Self-Publishing
I expect people to disagree with me on this!
I’ve talked here about editors, and what to do about unsolicited manuscripts, and getting an agent. I haven’t mentioned self-publishing because I’ve never done it – but from my admittedly outside and second-hand perspective I don’t think it’s a good way to get a first novel published.
For one thing, of course, with self-publishing you don’t get a content editor – the one who tells you, “Lose this chapter, cut this repetition, give this character some reason for doing what she does, the ending you’ve got doesn’t work” – unless you pay for one, and I don’t imagine good ones are cheap. And there are considerations like cover art, formatting, ebook, print-on-demand …
A publisher handles all of that, and generally does it pretty well. Small press publishers often do very good work effectively.
“But Powers, legacy publishers hate books that don’t fit their categories! They hate originality!”

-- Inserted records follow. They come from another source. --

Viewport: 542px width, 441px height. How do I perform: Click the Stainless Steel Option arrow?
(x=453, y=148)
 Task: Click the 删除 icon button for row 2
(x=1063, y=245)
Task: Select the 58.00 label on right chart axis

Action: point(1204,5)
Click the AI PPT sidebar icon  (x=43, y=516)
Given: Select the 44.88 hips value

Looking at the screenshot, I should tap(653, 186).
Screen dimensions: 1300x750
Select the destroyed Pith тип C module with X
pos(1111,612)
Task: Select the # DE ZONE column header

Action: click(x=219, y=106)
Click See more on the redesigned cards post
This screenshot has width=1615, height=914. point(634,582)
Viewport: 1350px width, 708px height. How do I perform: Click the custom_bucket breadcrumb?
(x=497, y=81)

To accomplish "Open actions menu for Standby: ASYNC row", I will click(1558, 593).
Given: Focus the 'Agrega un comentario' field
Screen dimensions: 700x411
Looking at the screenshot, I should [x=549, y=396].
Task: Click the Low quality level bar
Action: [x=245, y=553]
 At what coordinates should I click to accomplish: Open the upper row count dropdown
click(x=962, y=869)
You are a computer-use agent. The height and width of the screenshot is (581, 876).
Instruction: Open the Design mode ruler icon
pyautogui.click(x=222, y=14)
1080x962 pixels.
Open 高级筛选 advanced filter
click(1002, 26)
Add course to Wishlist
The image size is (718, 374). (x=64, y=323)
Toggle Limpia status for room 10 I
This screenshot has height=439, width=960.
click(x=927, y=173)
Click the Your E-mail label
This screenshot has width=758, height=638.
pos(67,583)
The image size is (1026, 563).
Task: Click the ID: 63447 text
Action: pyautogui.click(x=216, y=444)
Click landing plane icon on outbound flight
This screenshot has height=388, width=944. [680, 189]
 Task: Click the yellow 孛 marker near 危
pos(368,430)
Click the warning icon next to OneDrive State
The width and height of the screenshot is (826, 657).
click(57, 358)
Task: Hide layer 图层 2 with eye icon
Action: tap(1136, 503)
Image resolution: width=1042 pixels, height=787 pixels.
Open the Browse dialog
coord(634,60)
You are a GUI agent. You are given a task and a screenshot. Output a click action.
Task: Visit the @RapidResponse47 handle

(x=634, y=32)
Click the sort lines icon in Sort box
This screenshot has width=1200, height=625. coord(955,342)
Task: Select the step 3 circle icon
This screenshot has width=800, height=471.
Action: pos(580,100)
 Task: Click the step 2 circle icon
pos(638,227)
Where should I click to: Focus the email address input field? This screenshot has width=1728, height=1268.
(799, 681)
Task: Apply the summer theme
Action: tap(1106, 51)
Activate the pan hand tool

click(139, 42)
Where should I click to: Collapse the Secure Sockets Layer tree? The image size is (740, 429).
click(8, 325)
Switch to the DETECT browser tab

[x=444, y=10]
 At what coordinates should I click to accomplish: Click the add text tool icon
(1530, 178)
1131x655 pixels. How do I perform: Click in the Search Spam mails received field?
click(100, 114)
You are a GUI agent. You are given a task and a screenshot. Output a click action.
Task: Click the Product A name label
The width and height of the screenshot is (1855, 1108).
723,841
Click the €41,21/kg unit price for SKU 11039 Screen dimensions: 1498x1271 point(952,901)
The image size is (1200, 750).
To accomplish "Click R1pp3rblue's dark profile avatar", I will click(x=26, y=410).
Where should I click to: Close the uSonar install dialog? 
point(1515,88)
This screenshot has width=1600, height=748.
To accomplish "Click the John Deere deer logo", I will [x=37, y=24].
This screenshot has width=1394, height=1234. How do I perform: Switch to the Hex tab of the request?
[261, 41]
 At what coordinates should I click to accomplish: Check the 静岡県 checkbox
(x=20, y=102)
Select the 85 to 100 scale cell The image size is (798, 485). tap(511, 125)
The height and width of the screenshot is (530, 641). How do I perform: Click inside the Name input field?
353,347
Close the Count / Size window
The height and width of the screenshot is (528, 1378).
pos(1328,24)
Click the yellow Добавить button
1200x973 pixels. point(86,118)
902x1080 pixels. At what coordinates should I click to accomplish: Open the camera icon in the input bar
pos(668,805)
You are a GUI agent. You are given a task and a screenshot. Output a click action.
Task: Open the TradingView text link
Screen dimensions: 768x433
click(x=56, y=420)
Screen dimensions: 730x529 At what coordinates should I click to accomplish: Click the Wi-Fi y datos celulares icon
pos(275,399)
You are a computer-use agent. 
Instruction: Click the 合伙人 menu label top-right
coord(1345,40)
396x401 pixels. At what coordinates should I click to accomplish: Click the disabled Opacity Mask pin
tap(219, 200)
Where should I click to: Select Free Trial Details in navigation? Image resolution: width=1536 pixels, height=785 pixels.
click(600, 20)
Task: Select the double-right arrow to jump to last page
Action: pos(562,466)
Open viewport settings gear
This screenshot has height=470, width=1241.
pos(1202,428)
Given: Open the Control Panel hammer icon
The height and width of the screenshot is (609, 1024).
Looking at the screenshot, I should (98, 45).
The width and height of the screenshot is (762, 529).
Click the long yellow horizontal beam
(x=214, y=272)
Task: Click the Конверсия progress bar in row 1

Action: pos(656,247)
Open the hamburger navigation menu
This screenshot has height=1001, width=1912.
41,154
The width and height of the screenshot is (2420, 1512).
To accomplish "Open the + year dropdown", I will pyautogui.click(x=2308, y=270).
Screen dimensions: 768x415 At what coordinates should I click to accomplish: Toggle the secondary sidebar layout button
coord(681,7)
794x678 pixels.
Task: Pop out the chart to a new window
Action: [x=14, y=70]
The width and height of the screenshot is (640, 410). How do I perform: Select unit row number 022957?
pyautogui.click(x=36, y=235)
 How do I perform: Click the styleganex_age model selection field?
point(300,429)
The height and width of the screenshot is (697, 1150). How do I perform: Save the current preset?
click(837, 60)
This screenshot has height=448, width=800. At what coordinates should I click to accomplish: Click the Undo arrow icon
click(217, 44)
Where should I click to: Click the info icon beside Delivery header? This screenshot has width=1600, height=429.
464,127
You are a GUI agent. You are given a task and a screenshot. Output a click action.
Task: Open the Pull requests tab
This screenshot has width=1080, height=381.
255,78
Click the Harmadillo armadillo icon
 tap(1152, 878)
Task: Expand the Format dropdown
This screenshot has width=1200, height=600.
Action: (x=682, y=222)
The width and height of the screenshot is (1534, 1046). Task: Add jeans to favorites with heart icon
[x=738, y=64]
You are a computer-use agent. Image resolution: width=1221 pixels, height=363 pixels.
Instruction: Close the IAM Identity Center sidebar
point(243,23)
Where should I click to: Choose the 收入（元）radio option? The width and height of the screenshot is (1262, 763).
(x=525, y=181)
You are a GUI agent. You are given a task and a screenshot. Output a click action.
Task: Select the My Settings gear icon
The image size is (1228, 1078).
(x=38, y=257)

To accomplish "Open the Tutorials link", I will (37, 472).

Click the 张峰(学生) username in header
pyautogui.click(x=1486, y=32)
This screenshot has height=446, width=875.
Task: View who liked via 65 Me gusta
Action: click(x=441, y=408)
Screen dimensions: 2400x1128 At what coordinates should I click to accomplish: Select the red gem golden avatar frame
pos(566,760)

Actually they don’t. Consider Silvia Moreno-Garcia’s Certain Dark Things, or Lisa Goldstein’s Ivory Apples, or Amal El-Mohtar and Max Gladstone’s This is How You Lose the Time War.
But if you’re resolved to pursue self-publishing … I guess you work through all this at Kindle Direct Publishing or Barnes and Noble Press, which are free, or at Lulu, iUniverse , Xlibris, etc., which aren’t. You can read reviews of a lot of them at: https://www.topconsumerreviews.com/best-self-publishing-services/compare/kindle-direct-publishing-vs-lulu.php
All of them require a good deal of work, and in most cases some various payments, from the author.
And then, in hopes of getting the book noticed – since you don’t want an Amazon sales rank of something like 4 million – you’ve got to do promotion, marketing. I’ve seen advice about arranging giveaways on Goodreads and Library Thing and NetGalley, sending review copies to places like Locus magazine, promoting it on Facebook, trying to arrange book signings, hiring a publicist, making a video …!
I suppose a lot of writers can learn to do all this, but at that point I think they’ve taken on a couple of new jobs: publisher and publicist.
There are success stories, of course – Andy Weir’s The Martian, Christopher Paolini’s Eragon, E. L. James’ Fifty Shades of Grey -- but there are literally millions of titles that languish in perpetual half-life.
“But Powers, publishers don’t do anything to promote books anymore! Writers have to do it all in any case.”
Well, publishers never did do much. They would send out some review copies of a book, take out ads in specialty magazines like Locus or Science Fiction Chronicle … rely on libraries to buy the hardcover edition … and then let the paperback edition sink or swim during the month it was in bookstores.
Actually, publishers do more now. They send digital copies to reviewers, upload them to NetGalley, publish the first chapter of a book on their websites, plug it in their online newsletters, even arrange signings and guest-blog appearances for authors … it’s still a maze full of dead ends, but I’m content to just write books and let the publisher handle all the rest of it.
They do it for a living, after all.


POV: I'm published by small presses, work for a small press, and have self-published as well.
There's a lot more successful self-published authors out there than you'd think. By successful, I mean, "Able to live off of their writing income". Yes, you have to learn to hire people to do the work that a press would provide for you... but you also don't end up handing over 40%-60% of your income to those people. Whether it works out in the long run depends on your inclination and the numbers. That's a business decision.
Ultimately, though, it's an issue of flow. If all the publishers in the world can publish X good books a year, and there are 1.1X good books written each year, then some good books are only going to be published if the author rolls up their sleeves and does it themselves.
And, well. That's how small presses get started, isn't it? :)
Now, we can ague about the overall quality of self-publishing efforts, but that's an entirely different discussion.
(Obligatory PR endnote: go check out Raconteur Press!)
The channels narrow by the week. Something has got to give. As a publisher, I try to select work that is really new but fend off the received, overconfident. Most of what I do receive would require too much work before it would merit production costs. That is, manuscripts written by hard working people who nevertheless cannot put themselves in the place of a potential reader.
The books I would love to publish are usually self published before I have a chance at them, usually by writers who have developed their own marketing chops. There is very little impetus for these top-hand cowboys to look for any outside help.